• SOURCE EXCERPT:

-- -- --

The High Dividend Value Equity strategy, launched in 1994, invests in large capitalization equities with low Price/Earnings and Price/Book ratios, along with High Dividend Yields; this disciplines value approach aims to deliver strong long-term capital appreciation and above-average income with significantly less volatility. The strategy's competitive, risk-adjusted returns over full market cycles are driven by strong upmarket capture and consistent down-market protection.

The strategy's foundation is built on three primary investment disciplines, which have remained consistent since the strategy's inception:

  • Low P/E Discipline
    First, the strategy invests in equities that trade at a significant discount to the market, which provides multiple expansion potential, while also seeking to protect capital in down markets.
  • High Dividend Yields
    Second, each investment in the portfolio offers a dividend yield of at least 3% at initiation. Dividends have contributed nearly 40% to total equity returns over the last 70 years and provide meaningful downside protection.

-- -- --

• DATA EXCERPT:

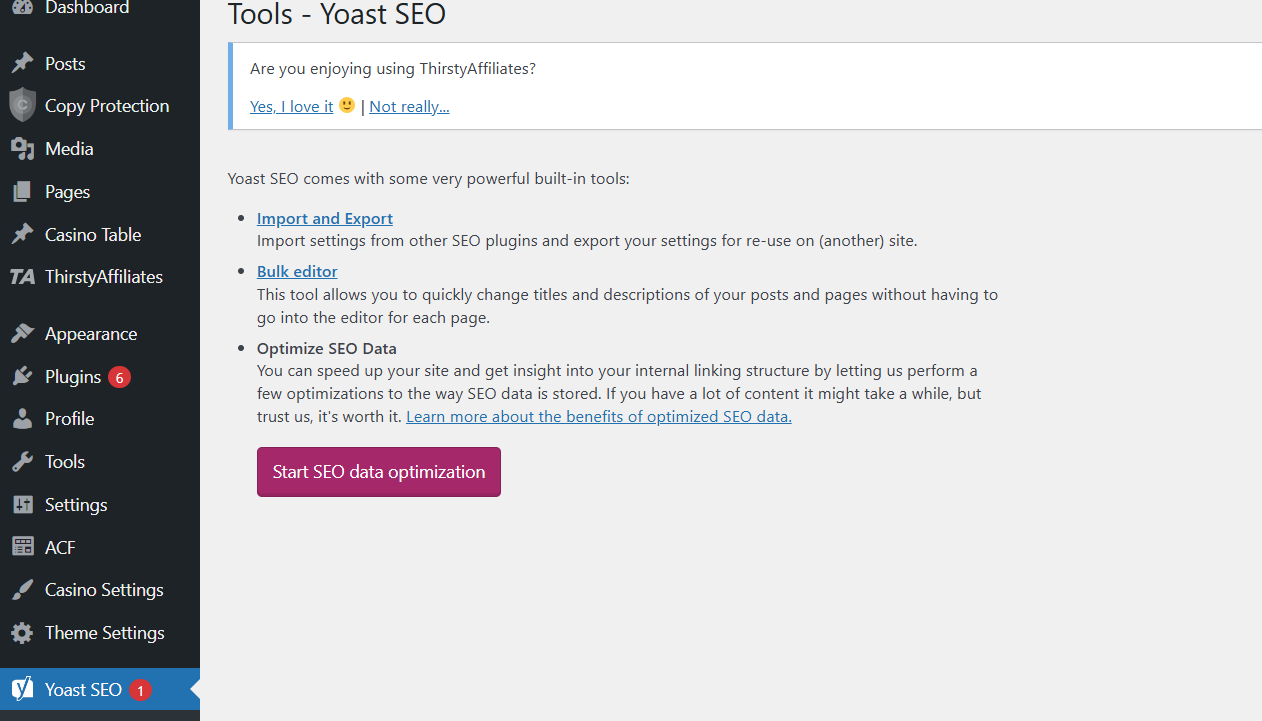Click the Pages icon in sidebar
The width and height of the screenshot is (1262, 721).
click(22, 192)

-- -- --

Please state the minimum dividend yield that each investment must offer at initiation, according to the excerpt on the High Dividend Value Equity strategy.

• THE OUTPUT: At least 3%.